2023 single by Kanii

"Sins (Let Me In)" is a song by American singer and rapper Kanii, released on September 8, 2023, by Warner Records. The song was written by Kanii, with production handled by DarillisBeats and Lunas. It is an R&B song driven by bass, incorporating elements of EDM and 808 drums into its mix. The song garnered mass popularity throughout TikTok and other social media. The track was later included in his sixth extended play (EP) It Was Nice Knowing U (2024).
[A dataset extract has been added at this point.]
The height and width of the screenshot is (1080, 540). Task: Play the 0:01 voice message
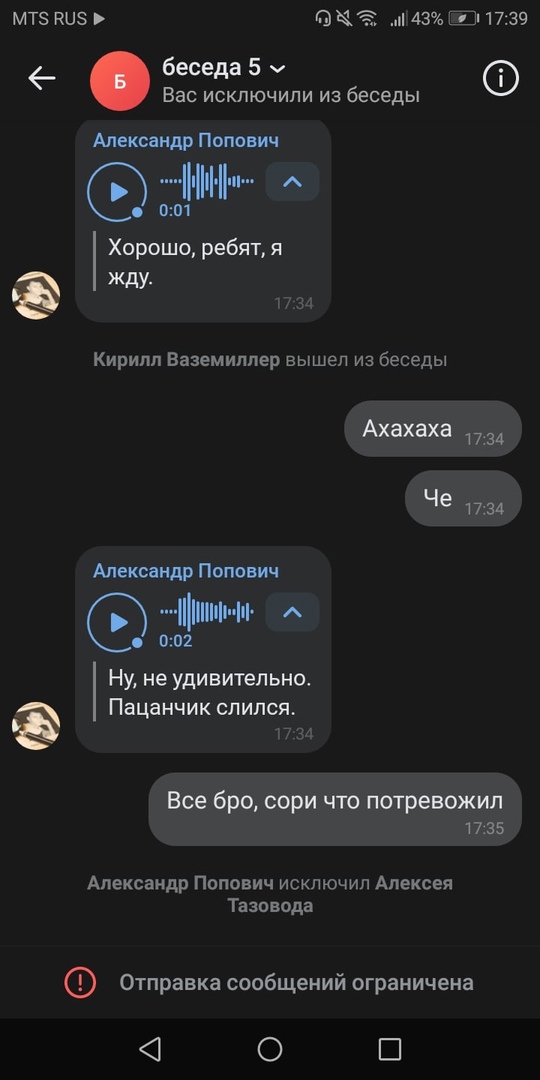(117, 192)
== Background and release ==
In August 2022, Kanii released his breakout single "Attachment", which later garnered mass popularity throughout TikTok and other social medias, and got him a record deal with Warner Records. He would released "Sins (Let Me In)" as a follow-up to "capitalize" on this newfound success. A remix of "Sins (Let Me In)" was later released on October 27, 2023, with a feature from Trippie Redd.

== Critical reception ==
Writing for Stereogum, Katherine St. Asaph had said the song was allusive to the musical styles of Canadian singer The Weeknd and American R&B singer Dawn Richard. HotNewHipHop's Gabriel Bras Nevares wrote that the song was "nothing too remarkable", compared to "the innovation on display in the production". Jason Lipshutz of Billboard had said Trippie Redd brought out "its bleary-eyed, melodic bounce". Lipshutz felt the song was "a match made in heaven".

==Charts==

===Weekly charts===

Weekly chart performance for "Sins (Let Me In)"
| Chart (2023) | Peak position |
|---|---|
| US Hot Dance/Electronic Songs (Billboard) | 29 |

===Year-end charts===

2023 year-end chart performance for "Sins (Let Me In)"
| Chart (2023) | Position |
|---|---|
| US Hot Dance/Electronic Songs (Billboard) | 94 |

2024 year-end chart performance for "Sins (Let Me In)"
| Chart (2024) | Position |
|---|---|
| US Hot Dance/Electronic Songs (Billboard) | 75 |

==Certifications==

Certifications for "Sins (Let Me In)"
| Region | Certification | Certified units/sales |
| United States (RIAA) | Gold | 500,000^{‡} |
^{‡} Sales+streaming figures based on certification alone.